**GIVEN EXERCISE:** In the listing below, substitute "Command" for each occurrence of "Instruction" and write out the lines again with nothing else altered.

[Part of a data file]
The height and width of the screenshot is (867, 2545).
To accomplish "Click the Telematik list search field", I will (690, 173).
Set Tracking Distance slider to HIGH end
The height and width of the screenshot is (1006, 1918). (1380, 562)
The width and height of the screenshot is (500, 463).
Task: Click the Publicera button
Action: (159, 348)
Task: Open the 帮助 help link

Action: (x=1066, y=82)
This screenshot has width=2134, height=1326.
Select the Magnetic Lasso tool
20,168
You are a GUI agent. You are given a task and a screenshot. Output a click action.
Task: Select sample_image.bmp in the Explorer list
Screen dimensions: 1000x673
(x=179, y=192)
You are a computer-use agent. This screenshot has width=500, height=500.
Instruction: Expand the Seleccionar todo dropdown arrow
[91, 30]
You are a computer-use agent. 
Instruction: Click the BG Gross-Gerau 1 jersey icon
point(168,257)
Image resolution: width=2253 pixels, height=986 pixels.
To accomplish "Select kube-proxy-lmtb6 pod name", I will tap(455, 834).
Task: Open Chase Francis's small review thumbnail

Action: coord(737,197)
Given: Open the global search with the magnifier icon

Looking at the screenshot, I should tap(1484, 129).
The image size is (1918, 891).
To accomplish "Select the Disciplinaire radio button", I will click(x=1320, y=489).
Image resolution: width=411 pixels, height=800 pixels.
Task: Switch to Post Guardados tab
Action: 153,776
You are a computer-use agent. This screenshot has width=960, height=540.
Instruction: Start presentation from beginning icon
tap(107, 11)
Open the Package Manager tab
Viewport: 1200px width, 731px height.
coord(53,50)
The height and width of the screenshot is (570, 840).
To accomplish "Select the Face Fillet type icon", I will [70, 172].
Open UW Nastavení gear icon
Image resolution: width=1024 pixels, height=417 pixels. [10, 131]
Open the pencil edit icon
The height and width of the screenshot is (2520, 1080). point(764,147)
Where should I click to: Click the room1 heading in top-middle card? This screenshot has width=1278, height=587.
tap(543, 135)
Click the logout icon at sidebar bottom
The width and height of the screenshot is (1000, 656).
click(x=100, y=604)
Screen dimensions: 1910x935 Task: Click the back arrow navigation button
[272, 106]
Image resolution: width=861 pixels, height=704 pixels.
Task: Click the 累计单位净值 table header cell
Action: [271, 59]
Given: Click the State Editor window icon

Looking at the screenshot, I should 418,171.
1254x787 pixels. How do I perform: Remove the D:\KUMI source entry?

**SOLUTION TO THE PROBLEM:**
The height and width of the screenshot is (867, 2545).
To accomplish "Click the Telematik list search field", I will (690, 173).
Set Tracking Distance slider to HIGH end
The height and width of the screenshot is (1006, 1918). (1380, 562)
The width and height of the screenshot is (500, 463).
Task: Click the Publicera button
Action: (159, 348)
Task: Open the 帮助 help link

Action: (x=1066, y=82)
This screenshot has width=2134, height=1326.
Select the Magnetic Lasso tool
20,168
You are a GUI agent. You are given a task and a screenshot. Output a click action.
Task: Select sample_image.bmp in the Explorer list
Screen dimensions: 1000x673
(x=179, y=192)
You are a computer-use agent. This screenshot has width=500, height=500.
Command: Expand the Seleccionar todo dropdown arrow
[91, 30]
You are a computer-use agent. 
Command: Click the BG Gross-Gerau 1 jersey icon
point(168,257)
Image resolution: width=2253 pixels, height=986 pixels.
To accomplish "Select kube-proxy-lmtb6 pod name", I will tap(455, 834).
Task: Open Chase Francis's small review thumbnail

Action: coord(737,197)
Given: Open the global search with the magnifier icon

Looking at the screenshot, I should tap(1484, 129).
The image size is (1918, 891).
To accomplish "Select the Disciplinaire radio button", I will click(x=1320, y=489).
Image resolution: width=411 pixels, height=800 pixels.
Task: Switch to Post Guardados tab
Action: 153,776
You are a computer-use agent. This screenshot has width=960, height=540.
Command: Start presentation from beginning icon
tap(107, 11)
Open the Package Manager tab
Viewport: 1200px width, 731px height.
coord(53,50)
The height and width of the screenshot is (570, 840).
To accomplish "Select the Face Fillet type icon", I will [70, 172].
Open UW Nastavení gear icon
Image resolution: width=1024 pixels, height=417 pixels. [10, 131]
Open the pencil edit icon
The height and width of the screenshot is (2520, 1080). point(764,147)
Where should I click to: Click the room1 heading in top-middle card? This screenshot has width=1278, height=587.
tap(543, 135)
Click the logout icon at sidebar bottom
The width and height of the screenshot is (1000, 656).
click(x=100, y=604)
Screen dimensions: 1910x935 Task: Click the back arrow navigation button
[272, 106]
Image resolution: width=861 pixels, height=704 pixels.
Task: Click the 累计单位净值 table header cell
Action: [271, 59]
Given: Click the State Editor window icon

Looking at the screenshot, I should 418,171.
1254x787 pixels. How do I perform: Remove the D:\KUMI source entry?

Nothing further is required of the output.